PUBLISHED: 18:02 28 December 2018
The Beast from The East and heavy snowfall are being blamed for hundreds of lost school days across Suffolk in 2018.
Data provided by Suffolk County Council shows that schools were forced to shut up shop for a combined 761.5 days when the Beast From The East hit in February this year.
Meanwhile Stoke High School-Ormiston Academy closed for one day because of flooding and three schools; Barningham CEVCP School, Ormiston Sudbury Academy and Wenhaston Primary School all closed because of high winds.
In Ipswich, which is less affected by extreme weather than more rural communities in the county, 56 school days were recorded as being cancelled.
Read more: 2018 – A year of extreme weather
The Suffolk County Council website claims: “Headteachers will always make every effort to ensure that their school remains open. However, in extreme conditions it can be very difficult, or even impossible, for pupils and staff to get to school.”
Suffolk County Council refused to comment on the data and said the decision to close is left to individual schools as they are best placed to take into account all of the circumstances.
Graham White, who is the executive member of Suffolk’s National Union of Teachers section of the National Education Union, said: “The data suggests that Suffolk schools were closed an average of 1.5 days this year, which isn’t a huge amount in the grand scheme of things. However we do want schools to be open as much as possible as we want children to have the best education.
“It is regrettable that schools have to close at all but sometimes it is a necessary measure as teachers and staff have to be able to get to schools in order for them to run.”
Mr White continued: “30 or 40 years ago we were in a different situation as teachers lived close to schools whereas nowadays it is more common for them to travel 30 or 40 miles to work and sometimes it is too dangerous because of the treacherous country roads – the teachers’ and students’ safety is the most important aspect.

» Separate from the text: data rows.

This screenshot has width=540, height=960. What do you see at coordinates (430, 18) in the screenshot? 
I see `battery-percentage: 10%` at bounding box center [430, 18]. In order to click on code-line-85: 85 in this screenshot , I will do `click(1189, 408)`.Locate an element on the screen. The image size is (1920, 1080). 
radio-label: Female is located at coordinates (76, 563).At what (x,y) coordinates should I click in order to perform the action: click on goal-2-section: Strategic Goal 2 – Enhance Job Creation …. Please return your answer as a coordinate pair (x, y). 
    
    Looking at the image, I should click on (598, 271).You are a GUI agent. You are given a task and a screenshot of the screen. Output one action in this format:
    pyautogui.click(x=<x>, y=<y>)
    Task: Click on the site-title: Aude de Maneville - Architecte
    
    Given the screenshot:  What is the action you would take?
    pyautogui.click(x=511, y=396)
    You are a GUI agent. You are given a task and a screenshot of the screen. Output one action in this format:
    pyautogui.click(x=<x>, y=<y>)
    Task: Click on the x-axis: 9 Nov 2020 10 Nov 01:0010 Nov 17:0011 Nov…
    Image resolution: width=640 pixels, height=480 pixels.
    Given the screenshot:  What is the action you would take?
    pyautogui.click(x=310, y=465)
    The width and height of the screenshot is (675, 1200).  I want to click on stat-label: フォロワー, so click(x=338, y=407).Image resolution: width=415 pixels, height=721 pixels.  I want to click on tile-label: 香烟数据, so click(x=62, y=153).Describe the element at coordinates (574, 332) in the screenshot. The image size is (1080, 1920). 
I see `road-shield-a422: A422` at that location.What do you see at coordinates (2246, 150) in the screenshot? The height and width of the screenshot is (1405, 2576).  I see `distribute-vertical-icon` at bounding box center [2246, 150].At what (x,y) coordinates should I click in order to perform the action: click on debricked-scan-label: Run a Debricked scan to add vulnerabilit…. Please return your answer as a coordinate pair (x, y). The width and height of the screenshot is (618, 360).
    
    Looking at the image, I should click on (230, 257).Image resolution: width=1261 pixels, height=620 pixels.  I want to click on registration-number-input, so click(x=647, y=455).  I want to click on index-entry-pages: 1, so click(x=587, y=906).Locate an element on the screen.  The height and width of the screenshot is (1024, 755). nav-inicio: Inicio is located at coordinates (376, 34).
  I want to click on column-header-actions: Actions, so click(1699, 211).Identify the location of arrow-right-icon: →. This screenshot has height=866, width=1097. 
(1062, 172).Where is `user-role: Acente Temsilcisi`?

“If there are any extreme weather predictions then I would suggest that teachers set work for children to do from home via the internet. If they are focussed on learning then they will do this.”
The data collected takes into account all schools in Suffolk including, primary, secondary and special schools – those that are run by local authorities as well as academies.
Labour spokesman for education in Suffolk, Jack Abbott, said: “Clearly, adverse weather conditions are beyond our control and schools will only shut as a last resort.
“However, with the Tories proposing to cut winter gritting in the forthcoming budget, there is a real prospect that we could see a further loss of school days, particularly in rural areas.”
Millions of pounds of cutbacks are set for council services in Suffolk in 2019. Winter gritting and out of hours standby services will be reduced as part of the cutbacks.
Read more: Council reveals swathe of cutbacks from 2019 and proposals for council tax increases
Cllr Abbott continued: “Whilst we can’t control the weather, it seems nonsensical to cut the very thing that could ensure children don’t miss out on school.”
In response, Mr White added: “The gritters try and do all the main bus routes, which unfortunately doesn’t always include gritting country lanes and if any cuts are made then this may have an impact on the number of schools closing.”
These proposals will be decided by the council in February 2019.